You make poorly-timed gestures which makes it seem like your interactions are pre-planned.
You pause erratically as you talk, which disrupts the flow of the conversation and makes it seem less natural.
Your facial expressions don’t match your words, which sends mixed messages.
These habits can actually drive people away from you because it looks like you’re putting up a facade in your attempts to seem comfortable and authentic around your peers.
Authenticity Takes Time
It takes time to build up authenticity within your team members. Even employees who should feel comfortable in the workplace likely have at least some type of wall up throughout the day.
Employees take time to show their true selves, social psychologist Vanessa Buote writes. In a study she headed for Plasticity Labs, she found:
72 percent of respondents said they take two to three months to show their true selves in the office.
22 percent felt authentic in the workplace by the nine-month mark.
Nine percent said it took more than 10 months to feel like they could be their authentic selves at work.
Despite the differences in timing, 80 percent of employees who are authentic believe authenticity improves the workplace.
In the same way that people don’t drop their guard as soon as they start a new job, building authentic relationships with others also takes time, career coach Caitlin Magidson explains. She uses the relationship with one of her coworkers as an example. Over the past four years that they’ve worked together, they’ve shared vacation stories, supported each other through difficult family times, and given each other podcast tips. It wasn’t immediate, but they now know they can trust each other. Managers who want an authentic workplace can’t expect to create one tomorrow.
You Choose Whether or Not Your Network is Authentic
If you struggle to find authentic people in the workplace, either in your peers or employees, then you may be working with the wrong people.
Tim Denning, personal development blogger, says people are affected by their network. When you are authentic, you attract other authentic people. Just because you don’t see authenticity within the people you spend time with at work doesn’t mean it isn’t found within your workplace.
“It is very difficult to achieve career success in a vacuum; we all need people in our corner helping us to expand our reach and cheering us on,” writes Shaifali Aggarwal, founder of MBA admissions consulting company, Ivy Groupe. “This is only truly possible by forming genuine relationships – after all, why will someone be inspired to help you, and you to help someone else, based upon a superficial relationship?”
Without this authenticity, it’s easy to come off as someone who doesn’t really care or won’t return the favor and help others when the time comes. People create barriers when they are approached by inauthentic employees and are wary of working with them.
There Are Downsides to Being Too Authentic
Interestingly, there are some drawbacks to being too authentic. Organizational psychologist Adam Grant explains that authenticity encourages some people to stay in their comfort zones and try less than they otherwise would.
Instead of applying a “fake it until you make it” mentality, where employees push themselves to do better, they take on a “that’s not something I can do” mentality. Whether they openly don’t want to do something or don’t want to try, too much authenticity can lead to employees pushing back on their managers.
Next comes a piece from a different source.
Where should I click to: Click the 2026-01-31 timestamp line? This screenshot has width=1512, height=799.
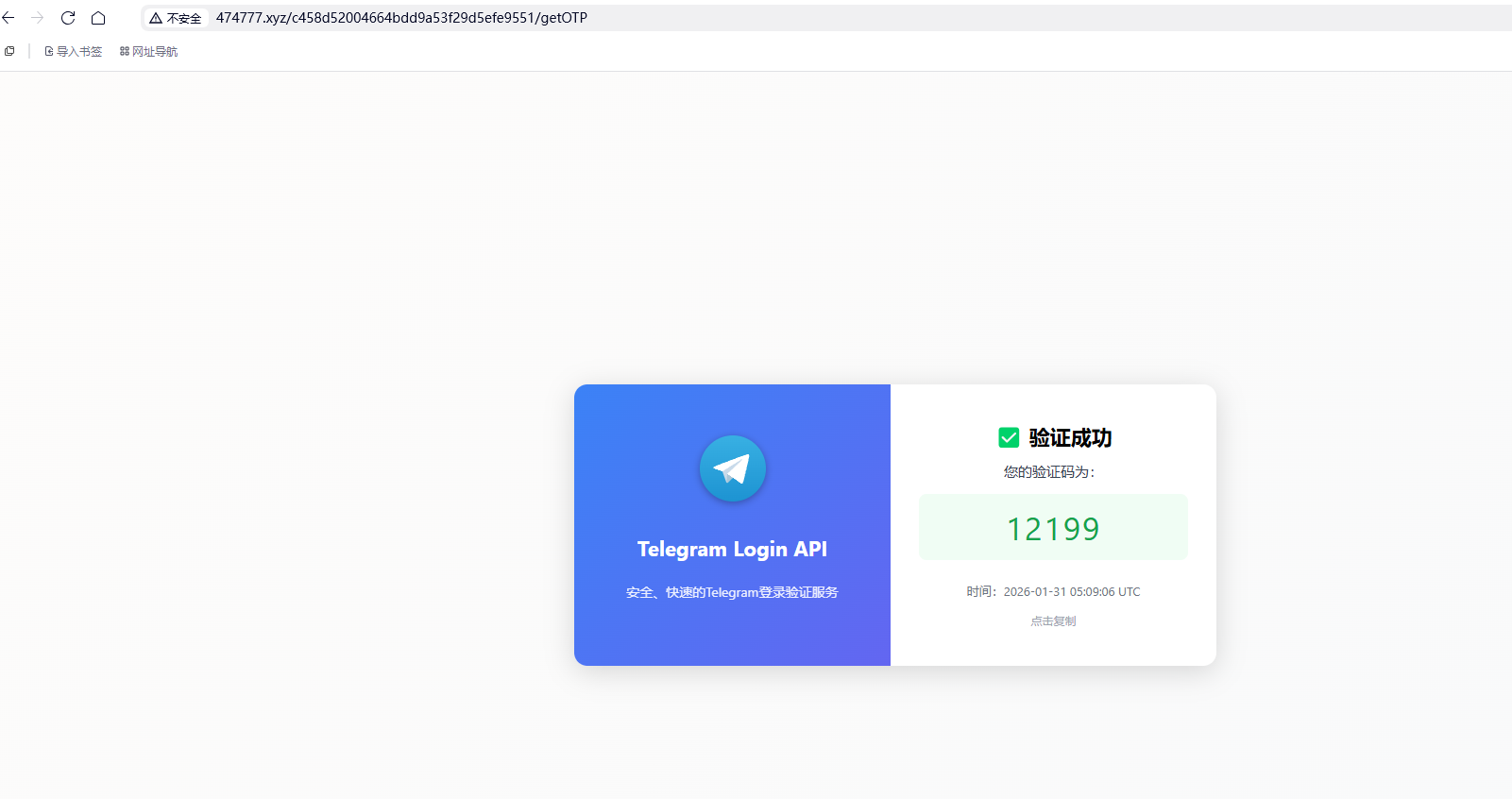(x=1053, y=591)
You also can’t use the concept of authenticity to be a bad person. Sally Percy, editor of Edge magazine for the Institute of Leadership & Management in the UK, says you can’t use authenticity to be “abrupt, irritable or over-emotional.”
Again, this is where emotional intelligence comes in. You’re unable to empower others to be themselves and make them feel safe if you can’t control your own behavior. There’s a fine line between showing emotion in a healthy manner and creating an uncomfortable work environment.
When you are genuinely authentic, and everyone around you reciprocates this care and respect, you can motivate your team to move forward. You can push them to work harder during rough patches and encourage them to make changes to improve the business. You become an effective advocate and a strong leader.